Mobile banking takes Zimbabwe by storm

 

Zimbabwe has joined the wagon in embracing mobile banking, as technological explosion and subsequent ballooning of mobile density has seen the mobile phone-based service outpacing the rigid and restrictive traditional banking system while embracing multitudes of grassroots people formally regarded as un-bankable. 

With its generous registration requirements, generally a handset and a registered SIM card, the user-friendly cellphone-based facility has become a hit across all social classes, a move economic analysts say would help ease the life of ordinary people through improved economic activity.

It is a new era of mobile money transfer, mobile payments, and mobile banking, all through one’s mobile wallet ‑ a man’s phone! The African Development Bank (ADB) observes that lack of access to banking services is curtailing the vast population of Africa from active economic participation.

ADB goes on to note that only 20 percent of African families hold bank accounts, while Sub-Saharan Africa has the lowest deposit institution penetration in the world ‑ averaging at 16.6 percent compared with 63.5 percent in developing countries.

Due to the economic stagnation that hit Zimbabwe in the last years, which saw many companies either closing shop or scaling down operations, most people resorted to the informal sector ‑ leading to the mushrooming of small and medium enterprises.

According to the Reserve Bank of Zimbabwe, the informal sector mostly comprising ordinary people now contributes 60-70 percent of Zimbabwe’s Gross Domestic Product (GDP), but regrettably, only 18 percent has access to financial services.

But with Zimbabwe’s three major mobile service providers, Telecel, Netone and Econet Wireless offering varying mobile banking services, the landscape is set to change.

“Mobile banking is the way to go not only in transforming business operations but also in reaching out to the grassroots people and ensure their active participation in the economic matrix.“Banks should be innovative and discard the old notion of a client who walks in with a briefcase in hand to make a transaction, but go to the village where the money is,” said RBZ Deputy governor, Dr Kupukile Mlambo. 

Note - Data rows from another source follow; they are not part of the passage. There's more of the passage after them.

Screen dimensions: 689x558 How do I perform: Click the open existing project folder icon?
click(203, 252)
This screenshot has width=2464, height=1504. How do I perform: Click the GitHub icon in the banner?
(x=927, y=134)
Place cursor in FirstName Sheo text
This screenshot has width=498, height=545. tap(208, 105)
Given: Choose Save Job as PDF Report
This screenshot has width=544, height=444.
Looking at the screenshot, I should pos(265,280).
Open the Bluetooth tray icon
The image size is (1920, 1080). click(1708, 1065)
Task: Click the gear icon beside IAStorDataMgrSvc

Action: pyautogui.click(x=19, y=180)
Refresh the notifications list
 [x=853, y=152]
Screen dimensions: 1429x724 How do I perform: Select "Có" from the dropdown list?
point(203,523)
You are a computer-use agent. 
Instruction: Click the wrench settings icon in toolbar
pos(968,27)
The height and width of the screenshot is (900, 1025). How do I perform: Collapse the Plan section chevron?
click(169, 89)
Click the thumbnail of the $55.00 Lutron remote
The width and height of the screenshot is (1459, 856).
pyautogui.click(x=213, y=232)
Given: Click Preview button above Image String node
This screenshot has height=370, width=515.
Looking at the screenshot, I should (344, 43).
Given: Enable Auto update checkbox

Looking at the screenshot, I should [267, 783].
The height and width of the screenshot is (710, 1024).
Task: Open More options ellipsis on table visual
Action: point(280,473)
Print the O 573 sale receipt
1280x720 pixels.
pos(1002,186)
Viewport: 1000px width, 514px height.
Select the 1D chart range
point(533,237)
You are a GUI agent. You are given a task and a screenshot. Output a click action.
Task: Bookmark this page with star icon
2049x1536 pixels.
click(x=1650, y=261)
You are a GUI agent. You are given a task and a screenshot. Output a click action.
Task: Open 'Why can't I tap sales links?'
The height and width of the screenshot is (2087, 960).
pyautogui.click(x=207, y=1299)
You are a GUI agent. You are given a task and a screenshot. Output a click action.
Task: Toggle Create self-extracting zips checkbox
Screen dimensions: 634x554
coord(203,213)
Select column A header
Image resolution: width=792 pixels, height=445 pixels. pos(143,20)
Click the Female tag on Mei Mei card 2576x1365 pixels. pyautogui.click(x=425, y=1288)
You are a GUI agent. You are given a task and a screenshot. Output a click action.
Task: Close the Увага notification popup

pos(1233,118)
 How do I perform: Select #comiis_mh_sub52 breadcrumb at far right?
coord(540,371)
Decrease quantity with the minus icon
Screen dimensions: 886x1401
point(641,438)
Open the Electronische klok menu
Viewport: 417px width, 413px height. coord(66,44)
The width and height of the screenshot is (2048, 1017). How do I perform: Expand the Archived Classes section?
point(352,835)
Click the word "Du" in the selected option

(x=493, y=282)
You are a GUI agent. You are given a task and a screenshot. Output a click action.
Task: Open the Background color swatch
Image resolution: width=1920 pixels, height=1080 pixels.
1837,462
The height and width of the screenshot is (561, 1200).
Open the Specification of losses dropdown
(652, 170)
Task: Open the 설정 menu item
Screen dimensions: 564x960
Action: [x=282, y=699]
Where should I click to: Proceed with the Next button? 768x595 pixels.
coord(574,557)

The deputy governor added that instead of resisting mobile banking, banks ought to partner with mobile operators in providing mobile banking services. But of all the mobile banking services, it is Econet Wireless’ Ecocash platform that has redefined mobile baking and business and is to set to reach out to Zimbabweans beyond the borders, starting with South Africa where it has just been introduced. 

Launched two years ago, Ecocash now has agency network of 7 000 from individuals and institutions as of August 1 last year, and is reported to have handled nearly US$200 million in monthly transactions, which can be annualised to 22 percent of Zimbabwe’s GDP.

Customers have the convenience of receiving and sending money, transferring money from bank account to pay bills and accessing a wide range of services at given rates, which can, however, can be cheaper or higher than those charged by banks depending on sums involved. Besides opening up hundreds of jobs, the Ecocash, which is facilitated through Steward Bank, wholly owned by Econet Wireless, the service has made life easier for farmers, transporters and other small-scale entrepreneurs and individuals.

Meanwhile, leading the pack in mobile banking is Kenya with the M-Pesa ‑ provided by Safaricom ‑ which had 14 million accounts by 2011. Tanzania, South Africa and Nigeria also offer mobile banking services.

A UNDP report titled ‘Realizing Africa’s Wealth: Building Inclusive Business for Shared Prosperity’, noted that while African economies are growing at an encouraging pace, its citizens remain stuck in poverty largely because of financial exclusion of ordinary people.

A survey conducted by a local non-governmental organisation, Knowledge Africa, this year revealed that at least US$6 million, which was never banked, circulated at Zimbabwe’s premier agriculture produce market, Mbare Musika.

It also noted that most of the farmers, however, have embraced mobile banking, with the RBZ deputy governor saying mobile banking can be the answer to accessing money outside formal circulation. Mobile banking is also the answer to the problems of physical-geographical isolation, poor infrastructure and financial illiteracy among other challenges that make the traditional banking system not easily accessible or expensive. After all, according to the World Bank, there are about 650 million mobile phones in Africa south of the Sahara, more than the number of users in the United States and the European Union.